Wow reading my old note brings back memories. That was a great night. Incredibly pompous theater with friends, followed by exotic Lebanese food where they refused to give us tobacco. My recommendation as an economist to be: watch this if you can.

[Archived facebook note follows]

Originally posted Nov 28, 2007 at 2:52pm

To celebrate the victory of a faux economic conservative, there was but one choice- to watch the Musical We Had To Have- a celebration of a real economic conservative- the Honourable Paul John Keating.

Keating is a brilliant and witty production. It begins by following Keating’s life from his own personal wages break-out from Bankstown to become the beloved patron of the arts, and stretches all the way to the rapid disinflation of his career. (Those of you unfortunate enough not to do an economics major may miss the puns in that last sentence.)

Not only does it incorporate many of Keating’s best one-liners as songs, it creates new one liners: “Have you noticed the suit?” which are so very Keatingesque.
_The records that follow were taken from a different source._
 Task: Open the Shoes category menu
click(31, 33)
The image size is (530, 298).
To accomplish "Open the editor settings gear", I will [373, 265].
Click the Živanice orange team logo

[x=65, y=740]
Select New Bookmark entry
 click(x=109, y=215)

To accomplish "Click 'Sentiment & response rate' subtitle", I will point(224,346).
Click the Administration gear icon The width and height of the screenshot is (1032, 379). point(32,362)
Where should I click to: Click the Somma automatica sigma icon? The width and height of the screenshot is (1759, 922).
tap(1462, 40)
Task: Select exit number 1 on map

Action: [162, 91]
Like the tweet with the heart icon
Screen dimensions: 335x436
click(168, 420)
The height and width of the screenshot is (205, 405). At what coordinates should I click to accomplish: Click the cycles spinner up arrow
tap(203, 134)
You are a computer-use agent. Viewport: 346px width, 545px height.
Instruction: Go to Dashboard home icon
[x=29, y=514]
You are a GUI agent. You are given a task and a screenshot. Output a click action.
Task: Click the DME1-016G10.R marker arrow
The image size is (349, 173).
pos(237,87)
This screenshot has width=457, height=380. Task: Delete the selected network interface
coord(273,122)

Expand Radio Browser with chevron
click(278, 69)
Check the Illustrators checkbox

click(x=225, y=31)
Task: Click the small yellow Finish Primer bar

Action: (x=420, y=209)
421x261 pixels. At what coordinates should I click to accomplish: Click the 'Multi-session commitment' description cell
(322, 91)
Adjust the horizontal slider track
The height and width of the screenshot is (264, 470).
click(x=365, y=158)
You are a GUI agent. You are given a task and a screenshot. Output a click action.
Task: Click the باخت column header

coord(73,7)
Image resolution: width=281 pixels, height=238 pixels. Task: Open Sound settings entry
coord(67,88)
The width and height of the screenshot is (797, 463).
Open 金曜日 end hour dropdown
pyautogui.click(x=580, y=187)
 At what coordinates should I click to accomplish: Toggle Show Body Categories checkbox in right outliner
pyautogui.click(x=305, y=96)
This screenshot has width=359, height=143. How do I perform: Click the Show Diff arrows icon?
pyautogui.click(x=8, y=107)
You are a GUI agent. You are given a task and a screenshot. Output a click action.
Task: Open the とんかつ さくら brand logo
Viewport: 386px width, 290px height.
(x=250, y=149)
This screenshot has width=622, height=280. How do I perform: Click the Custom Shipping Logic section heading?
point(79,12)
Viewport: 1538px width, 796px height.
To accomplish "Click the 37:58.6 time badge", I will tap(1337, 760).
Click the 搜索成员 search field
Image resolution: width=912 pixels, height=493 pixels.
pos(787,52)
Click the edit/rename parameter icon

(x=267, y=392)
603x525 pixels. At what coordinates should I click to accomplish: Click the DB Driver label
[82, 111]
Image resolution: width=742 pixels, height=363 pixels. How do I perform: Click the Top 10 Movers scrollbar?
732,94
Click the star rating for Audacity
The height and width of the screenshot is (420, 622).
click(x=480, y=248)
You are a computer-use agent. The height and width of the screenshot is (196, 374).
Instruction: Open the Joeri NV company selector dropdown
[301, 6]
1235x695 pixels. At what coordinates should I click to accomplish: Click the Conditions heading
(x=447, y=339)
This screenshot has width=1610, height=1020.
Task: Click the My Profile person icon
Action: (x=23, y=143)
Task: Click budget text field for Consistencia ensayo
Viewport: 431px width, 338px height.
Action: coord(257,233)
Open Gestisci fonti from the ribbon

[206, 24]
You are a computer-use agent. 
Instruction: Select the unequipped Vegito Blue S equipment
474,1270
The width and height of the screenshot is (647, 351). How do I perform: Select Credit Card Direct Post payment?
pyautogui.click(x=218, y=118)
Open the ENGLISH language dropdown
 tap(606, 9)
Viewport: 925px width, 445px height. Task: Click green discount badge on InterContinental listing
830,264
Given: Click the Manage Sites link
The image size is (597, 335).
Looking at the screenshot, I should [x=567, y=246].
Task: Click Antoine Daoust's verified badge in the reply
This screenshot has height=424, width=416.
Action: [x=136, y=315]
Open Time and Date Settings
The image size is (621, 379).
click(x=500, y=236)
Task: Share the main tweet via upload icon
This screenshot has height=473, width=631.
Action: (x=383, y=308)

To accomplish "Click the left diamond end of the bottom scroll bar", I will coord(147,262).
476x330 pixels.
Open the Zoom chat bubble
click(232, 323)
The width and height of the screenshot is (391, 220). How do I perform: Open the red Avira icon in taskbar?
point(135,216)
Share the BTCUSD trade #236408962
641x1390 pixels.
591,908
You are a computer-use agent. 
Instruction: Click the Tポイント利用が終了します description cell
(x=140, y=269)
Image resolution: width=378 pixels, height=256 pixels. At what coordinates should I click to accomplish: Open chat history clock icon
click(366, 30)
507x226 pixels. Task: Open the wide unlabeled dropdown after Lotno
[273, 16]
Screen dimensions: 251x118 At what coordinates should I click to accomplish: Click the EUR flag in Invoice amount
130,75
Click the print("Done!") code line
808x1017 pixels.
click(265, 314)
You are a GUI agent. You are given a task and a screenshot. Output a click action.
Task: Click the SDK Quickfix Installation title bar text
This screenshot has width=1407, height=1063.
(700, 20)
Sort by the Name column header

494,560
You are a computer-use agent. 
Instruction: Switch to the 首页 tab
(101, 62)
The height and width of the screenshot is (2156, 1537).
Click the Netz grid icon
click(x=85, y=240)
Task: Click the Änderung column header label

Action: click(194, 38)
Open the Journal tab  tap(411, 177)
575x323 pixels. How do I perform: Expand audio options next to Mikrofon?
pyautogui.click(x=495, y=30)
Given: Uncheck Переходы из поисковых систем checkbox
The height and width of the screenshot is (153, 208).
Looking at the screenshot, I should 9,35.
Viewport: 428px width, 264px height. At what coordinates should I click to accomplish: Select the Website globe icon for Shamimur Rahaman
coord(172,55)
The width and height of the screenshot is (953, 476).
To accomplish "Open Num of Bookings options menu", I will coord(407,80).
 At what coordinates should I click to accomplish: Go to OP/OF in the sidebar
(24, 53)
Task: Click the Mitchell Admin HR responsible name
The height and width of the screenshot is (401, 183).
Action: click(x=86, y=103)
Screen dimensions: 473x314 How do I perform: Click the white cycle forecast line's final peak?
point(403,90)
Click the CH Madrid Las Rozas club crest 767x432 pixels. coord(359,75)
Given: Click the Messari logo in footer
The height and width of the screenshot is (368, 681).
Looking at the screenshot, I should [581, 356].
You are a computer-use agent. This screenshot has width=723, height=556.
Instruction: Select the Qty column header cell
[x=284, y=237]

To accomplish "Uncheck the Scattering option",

The famed arrogance is immediately apparent- a lackadaisical Keating reclined against a wall describing himself for those few unfamiliar with his fame, and continues throughout in songs like “Ruler of the Land”, whose chorus is “who is the man- you’re the man!”.

I’m not normally one to focus on the technical aspects of productions but I was most impressed with the innovative use of the sparse props and stage space. Keating himself would have been most impressed with such innovation. The sheer range of music was great, and this musical has the distinction of being the only thing ever to make me enjoy a rap song. The actors’ facial expressions were brilliant, and I’m amazed I could tell what they were expressing from so far away.

But its not all flash and glitter. Like Keating himself, there are glaring faults. I’m quite sympathetic to the conservative criticism by eg. Andrew Bolt, that lefty type productions needlessly indulge in swearing and filth for the heck of it. Downer’s “I’m so freaky” song could have been cut in half and used perhaps only as a one-liner, though obviously the outrageousness of the performance was a part of the joke. Whilst I’m on the topic of criticism, I should say that Peter Hartcher is a true philistine. Apparently he said that this musical was historically inaccurate. What? Keating didn’t win in 1996, well blow me down! He is truly all tip and no iceberg.

I’m sure I missed a lot of references, but there are references aplenty that I understood. Cheryl Kernot’s great line: “you’re my foreign affair!” and Keating’s “so fight back” then pushing Hewson off the stage were amongst the highlights. Unlike Rudd, it really inspires one to fight for what’s right. I must admit that song near the end “The Light on the Hill” made me a bit emotional. Solid stuff. Go watch it now, the profits won’t go to ALP Head Office or union thugs.